4 Popular Stocks You Need to Sell or Avoid Completely in 2023

A year on, the Fed is still increasing interest rates in its battle to bring inflation down. Minutes from the Fed’s policy meeting show that the Fed officials are keen on raising interest rates. This could keep the stock market under pressure this year. In this scenario, let’s see why it could be wise to avoid Shopify Inc. (SHOP), Snap Inc. (SNAP), SoFi Technologies, Inc. (SOFI), and Digital World Acquisition Corp. (DWAC).

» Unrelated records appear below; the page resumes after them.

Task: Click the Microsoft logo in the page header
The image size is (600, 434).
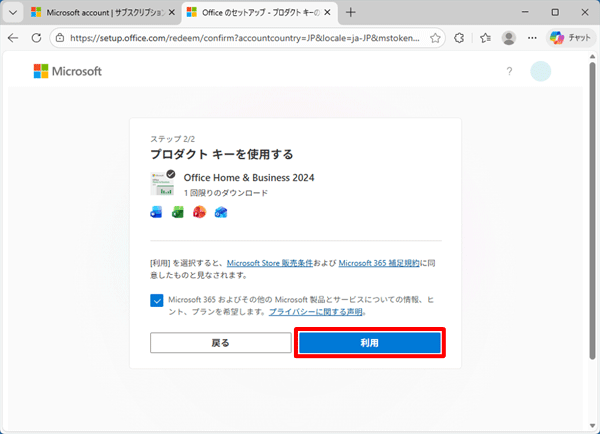Action: point(68,72)
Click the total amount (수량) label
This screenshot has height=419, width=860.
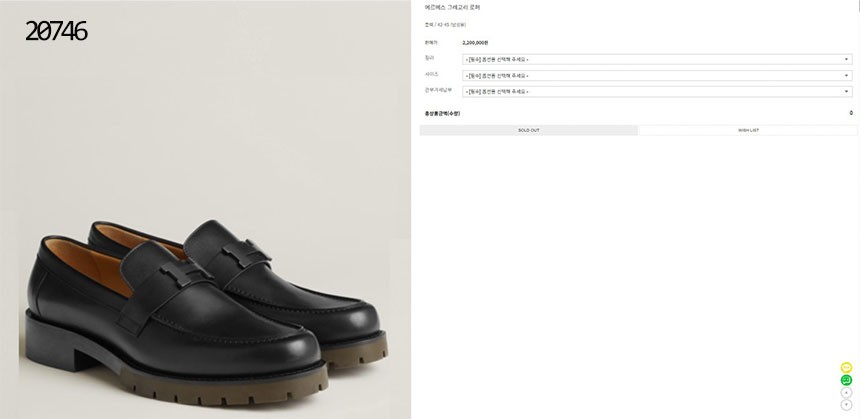[442, 114]
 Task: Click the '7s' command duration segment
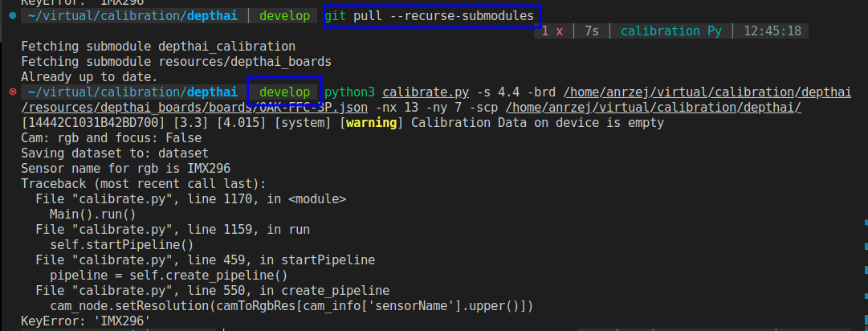coord(592,31)
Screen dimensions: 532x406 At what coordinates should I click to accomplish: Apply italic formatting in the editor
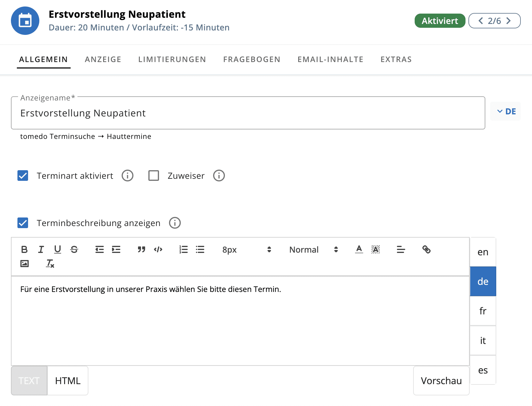tap(41, 250)
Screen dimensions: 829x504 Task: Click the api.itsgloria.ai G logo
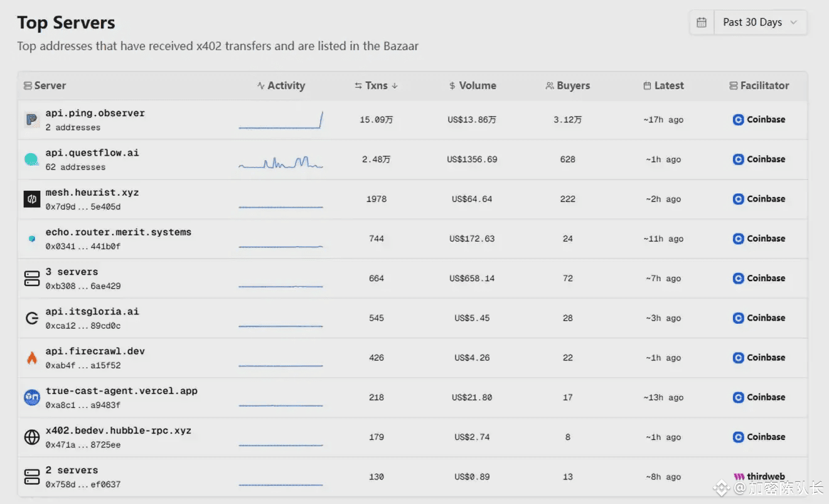[31, 318]
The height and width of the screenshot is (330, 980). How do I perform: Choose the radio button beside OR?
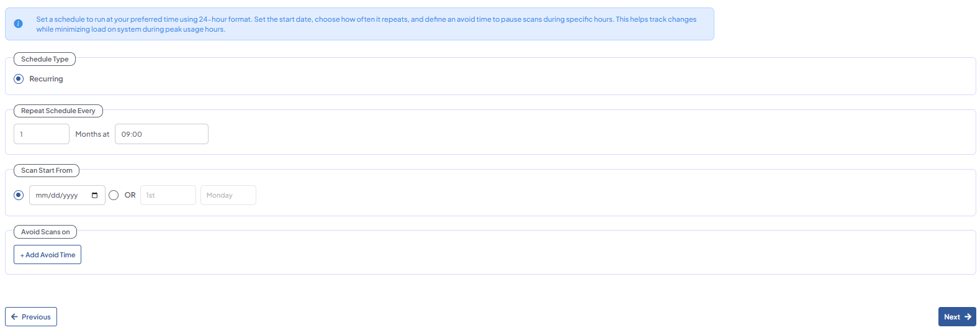click(114, 195)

A key inflation figure that the Fed closely tracks is the Personal Consumption Expenditure (PCE). It rose 0.6% sequentially and 5.4% year-over-year, indicating that inflation was still at elevated levels and the Fed has its work cut out. In addition, the jobs report surprised Wall Street as unemployment fell to 3.4%, and nonfarm payrolls increased by 517,000, coming way above estimates of 187,000.

With inflation still well above the Fed’s long-term 2% target, the central bank is unlikely to stop the rate hikes anytime soon. Many analysts expect the federal funds rate to surpass 5%. This is expected to keep the market under pressure this year.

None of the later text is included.